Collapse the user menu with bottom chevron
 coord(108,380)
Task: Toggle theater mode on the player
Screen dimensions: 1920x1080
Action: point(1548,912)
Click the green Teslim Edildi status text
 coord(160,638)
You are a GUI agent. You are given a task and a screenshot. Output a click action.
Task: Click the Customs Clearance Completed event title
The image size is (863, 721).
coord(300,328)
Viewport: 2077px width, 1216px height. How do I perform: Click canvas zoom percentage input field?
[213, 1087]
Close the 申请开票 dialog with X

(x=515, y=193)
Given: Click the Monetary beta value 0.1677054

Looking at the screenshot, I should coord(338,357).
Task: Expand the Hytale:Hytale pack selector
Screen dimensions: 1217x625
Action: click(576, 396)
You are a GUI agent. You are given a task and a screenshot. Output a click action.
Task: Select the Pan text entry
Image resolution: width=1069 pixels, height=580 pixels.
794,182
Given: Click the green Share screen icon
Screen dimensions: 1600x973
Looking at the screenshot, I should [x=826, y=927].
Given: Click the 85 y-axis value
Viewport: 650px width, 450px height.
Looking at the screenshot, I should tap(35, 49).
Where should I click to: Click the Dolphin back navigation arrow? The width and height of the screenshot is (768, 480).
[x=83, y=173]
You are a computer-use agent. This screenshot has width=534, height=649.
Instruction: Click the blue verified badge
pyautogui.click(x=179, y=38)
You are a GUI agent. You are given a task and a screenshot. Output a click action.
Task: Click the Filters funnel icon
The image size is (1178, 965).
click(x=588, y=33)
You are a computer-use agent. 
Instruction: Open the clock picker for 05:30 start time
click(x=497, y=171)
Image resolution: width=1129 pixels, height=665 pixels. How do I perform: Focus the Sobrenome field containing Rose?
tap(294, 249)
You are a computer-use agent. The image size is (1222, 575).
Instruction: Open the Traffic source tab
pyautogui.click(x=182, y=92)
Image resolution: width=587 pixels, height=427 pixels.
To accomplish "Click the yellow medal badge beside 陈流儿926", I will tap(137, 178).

◆ ◆ ◆

- Task to carry out
Begin with the line that contains "Instruction: Click the blue verified badge" and end with the last line of the records; set down every line in that span exactly, and nothing else.

- Result
Instruction: Click the blue verified badge
pyautogui.click(x=179, y=38)
You are a GUI agent. You are given a task and a screenshot. Output a click action.
Task: Click the Filters funnel icon
The image size is (1178, 965).
click(x=588, y=33)
You are a computer-use agent. 
Instruction: Open the clock picker for 05:30 start time
click(x=497, y=171)
Image resolution: width=1129 pixels, height=665 pixels. How do I perform: Focus the Sobrenome field containing Rose?
tap(294, 249)
You are a computer-use agent. The image size is (1222, 575).
Instruction: Open the Traffic source tab
pyautogui.click(x=182, y=92)
Image resolution: width=587 pixels, height=427 pixels.
To accomplish "Click the yellow medal badge beside 陈流儿926", I will tap(137, 178).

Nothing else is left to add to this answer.